[Dataset records]
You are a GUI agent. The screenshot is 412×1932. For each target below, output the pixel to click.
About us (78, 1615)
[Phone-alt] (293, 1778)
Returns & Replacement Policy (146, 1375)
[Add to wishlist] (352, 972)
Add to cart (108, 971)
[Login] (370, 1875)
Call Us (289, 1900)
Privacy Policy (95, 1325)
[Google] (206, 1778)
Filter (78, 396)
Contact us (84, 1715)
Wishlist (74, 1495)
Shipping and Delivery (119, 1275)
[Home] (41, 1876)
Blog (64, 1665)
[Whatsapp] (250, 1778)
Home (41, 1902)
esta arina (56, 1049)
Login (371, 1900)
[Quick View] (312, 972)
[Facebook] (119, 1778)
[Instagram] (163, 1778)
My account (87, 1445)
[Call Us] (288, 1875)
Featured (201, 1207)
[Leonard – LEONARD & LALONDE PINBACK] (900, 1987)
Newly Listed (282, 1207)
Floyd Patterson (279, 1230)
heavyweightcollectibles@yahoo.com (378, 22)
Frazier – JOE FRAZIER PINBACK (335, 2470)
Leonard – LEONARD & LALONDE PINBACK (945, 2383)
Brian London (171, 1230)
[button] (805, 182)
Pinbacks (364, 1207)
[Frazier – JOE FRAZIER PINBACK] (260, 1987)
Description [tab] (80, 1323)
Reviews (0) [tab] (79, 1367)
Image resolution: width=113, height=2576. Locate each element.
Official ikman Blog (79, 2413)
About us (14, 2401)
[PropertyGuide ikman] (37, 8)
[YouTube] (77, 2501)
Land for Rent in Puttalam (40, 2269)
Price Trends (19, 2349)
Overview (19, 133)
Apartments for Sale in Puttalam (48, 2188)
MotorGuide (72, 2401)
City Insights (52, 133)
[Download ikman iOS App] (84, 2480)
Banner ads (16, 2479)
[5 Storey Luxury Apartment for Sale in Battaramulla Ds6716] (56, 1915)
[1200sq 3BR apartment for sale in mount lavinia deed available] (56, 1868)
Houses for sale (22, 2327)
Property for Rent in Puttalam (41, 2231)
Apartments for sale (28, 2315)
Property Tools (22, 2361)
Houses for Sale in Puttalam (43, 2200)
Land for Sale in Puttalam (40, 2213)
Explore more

Work order —
The lines to copy run from the first line of the entries to the line containing "Home (41, 1902)"; copy them exactly and output nothing else.

Solved problem —
You are a GUI agent. The screenshot is 412×1932. For each target below, output the pixel to click.
About us (78, 1615)
[Phone-alt] (293, 1778)
Returns & Replacement Policy (146, 1375)
[Add to wishlist] (352, 972)
Add to cart (108, 971)
[Login] (370, 1875)
Call Us (289, 1900)
Privacy Policy (95, 1325)
[Google] (206, 1778)
Filter (78, 396)
Contact us (84, 1715)
Wishlist (74, 1495)
Shipping and Delivery (119, 1275)
[Home] (41, 1876)
Blog (64, 1665)
[Whatsapp] (250, 1778)
Home (41, 1902)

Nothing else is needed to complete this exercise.